Essen. Lutz O. hat Daten einer Schweizer Bank über mutmaßliche Steuerhinterzieher an die Oberfinanzdirektion Münster verkauft. Glück brachte ihm das nicht. Jetzt steht der passionierte Golfspieler vor Gericht. Ihm drohen anderthalb Jahre Gefängnis nach einem „abgekürzten Verfahren“.

Lutz O., 54, ist ein passionierter Golfspieler. Er ist ein versierter IT-Techniker und als Nachbar im Städtchen Auw bei Zürich als zurückhaltend und hilfsbereit bekannt. Er ist aber auch ein Datendieb von der Sorte, die in letzter Zeit das seit 1933 bestehende Schweizer Bankgeheimnis gerne zugunsten der Landeskasse von Nordrhein-Westfalen sprengt.

O. hat die Zürcher Privatbank Julius Bär 2011 um 2700 Datensätze mit Namen und Konten deutscher Steuersünder erleichtert und die Beute für 1,1 Millionen Euro an die Steuerfahnder der Oberfinanzdirektion Münster verkauft. Am Donnerstag steht der längst geständige Deutsche aus Göttingen deshalb in Bellinzona vor dem Bundesstrafgericht der Schweiz.

Die Rolle des Vermittlers

Wegen Wirtschaftsspionage, so zeichnet es sich ab, wird er nach einem „abgekürzten Verfahren“ eineinhalb Jahre ins Gefängnis gehen müssen. Vielleicht wird ihm das Jahr U-Haft in der Haftanstalt von Zug angerechnet. Dann kann er 2014 wieder auf den Golfplatz.

Auch interessant

In der Geschichte des O. spielt die Leidenschaft Golf eine zentrale Rolle. Sie führt zu einer zweiten, nach Schweizer Lesart ebenso verdächtigen Person. Es war das Golfspiel, das den Göttinger – zufällig? – mit einem pensionierten deutschen Steuerfahnder zusammengebracht hatte. Irgendwann muss das Gespräch der beiden auf die drückende Steuerschuld gekommen sein, die O. in Deutschland beim Umzug in die Schweiz zehn Jahre zuvor hinterlassen hatte. Viel Geld. Rund eine Million Euro.

Geschäft eingeredet?

War es dieser Ex-Fahnder, der, mit 26 Dienstjahren auf dem Buckel sicher ein treuer Staatsdiener, seinem in der Schweiz lebenden Bekannten das scheinbar einträgliche Geschäft aufschwatzte, die Daten von Steuersündern am Arbeitsplatz bei der Bank Bär abzugreifen und auf einer Sammel-CD den nordrhein-westfälischen Behörden anzubieten?

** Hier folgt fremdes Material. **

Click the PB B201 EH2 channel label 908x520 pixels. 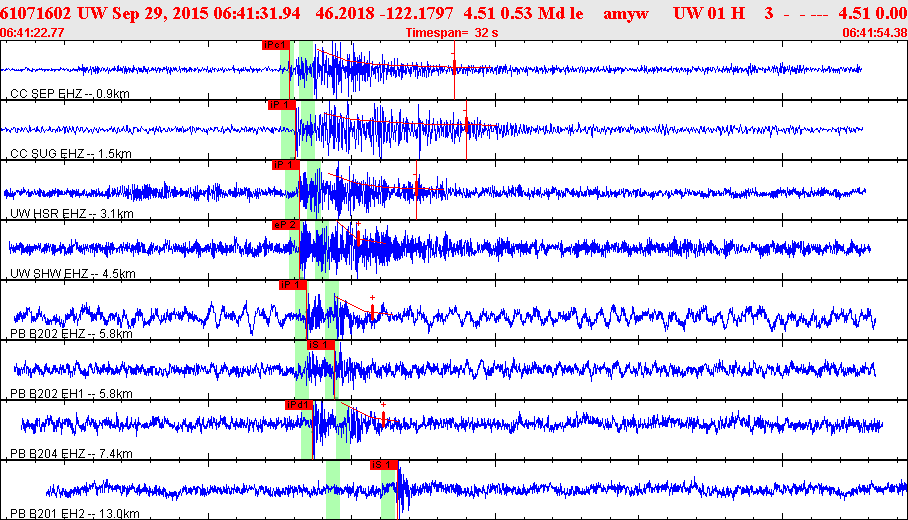[x=75, y=514]
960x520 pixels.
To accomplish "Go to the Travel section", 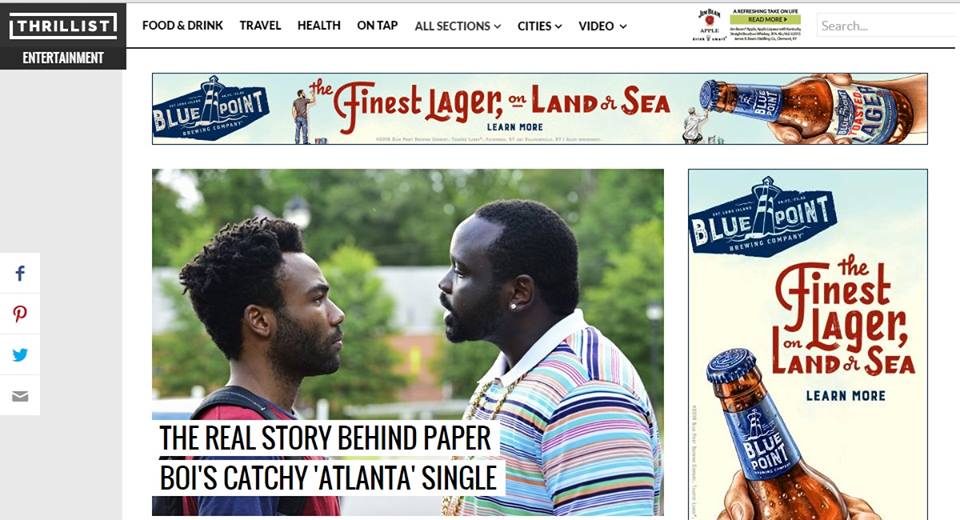I will [x=260, y=26].
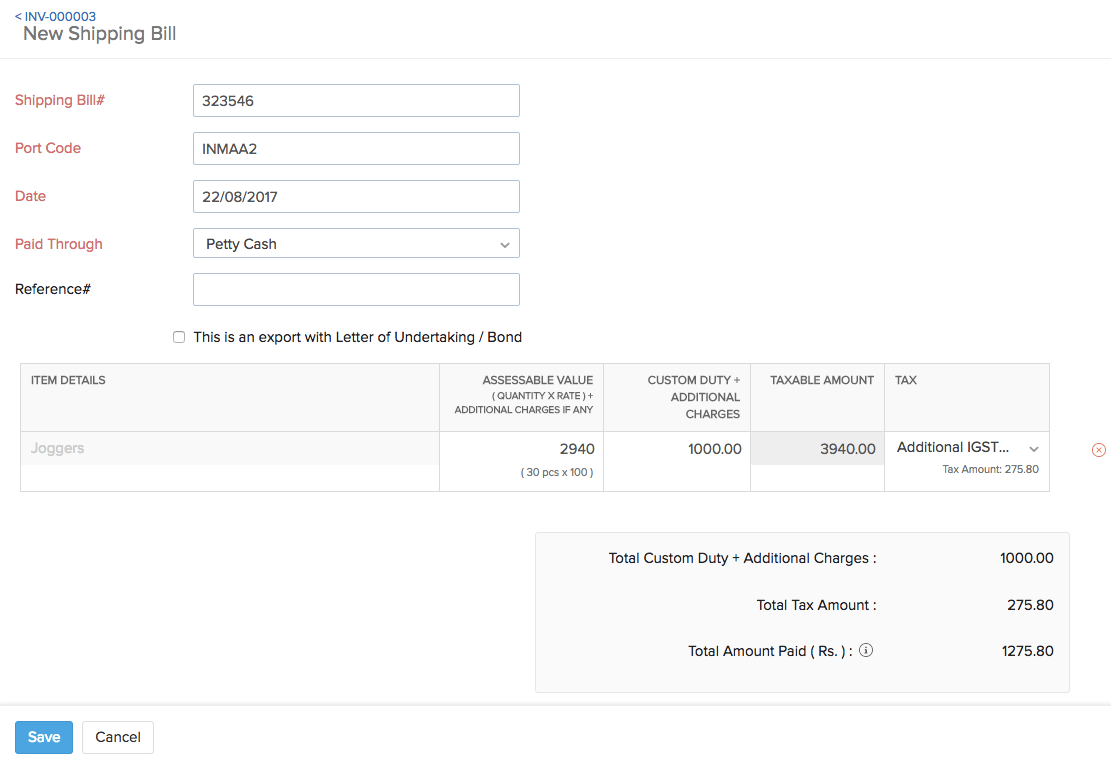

Es ist die eine spannende Frage in diesem Steuer-Krimi. Die Berner Ermittler gehen in der Anklage davon aus, dass der frühere Finanzbeamte den IT-Mann „angeregt“ hat. Sie fahnden nach dem Vermittler wegen „Beihilfe“, haben ein Rechtshilfeersuchen an Deutschland gestellt. Sie wollen mit dem Mann reden.

O. plünderte im Herbst 2011 die Rechner der Bank. Er übermittelte die Dateien mit insgesamt 15 E-Mails an seinen privaten E-Mail-Account in Auw und begann zu Hause zu sortieren: Fälle, in denen Konten über 100 000 Euro, Franken, Pfund oder Dollar aufwiesen, schickte er – nach einer Probesendung – dem Freund und Ex-Fahnder, der das gemeinsame Geschäft inzwischen vom Wohnort Berlin aus managte.

NRW griff zu

Nordrhein-Westfalens Finanzbehörden haben schließlich gekauft und damit die Hinweise auf rund 1000 Fälle möglicher Steuerhinterziehung erworben. Durch Steuernachzahlungen hat sich der Lohn für O. also längst gerechnet. Doch vollständig geflossen sind die mit ihm vereinbarten 1,1 Millionen Euro nicht. Was war los bei der Übergabe? Es ist die zweite offene Frage.

Auch interessant

Februar 2012. O. reist in die deutsche Hauptstadt. Hier bekommt er gerade 200 000 Euro in bar. Der große Rest? Bleibt gleich in der deutschen Staatskasse. Mit ihm habe der einstige Steuerflüchtling „anonym“ die Steuerschuld begleichen wollen, stellen die Schweizer Ankläger fest. Das vermittelt wieder der Ex-Fahnder. Ob der Vermittler wirklich das Geld bei deutschen Fiskus abgeliefert habe, das sei ihnen unbekannt.

Keine Chance in Holland

O. hat am Ende nicht viel von den übrig gebliebenen 200 000 Euro gehabt. Ein weiterer Verkaufsversuch im Juni – Daten von niederländischen Steuerhinterziehern werden für 400 000 Euro den Behörden in Den Haag angeboten – scheitert. Die Holländer kaufen keine Steuerdaten aus anonymen Quellen und verweisen dabei auf ihre moralische Grundüberzeugungen. Noch einmal vier Wochen später klicken in der Bank Julius Bär die Handschellen. O. wird im Zimmer seines Chefs verhaftet und durch die Tiefgarage abgeführt. Er ist aufgeflogen.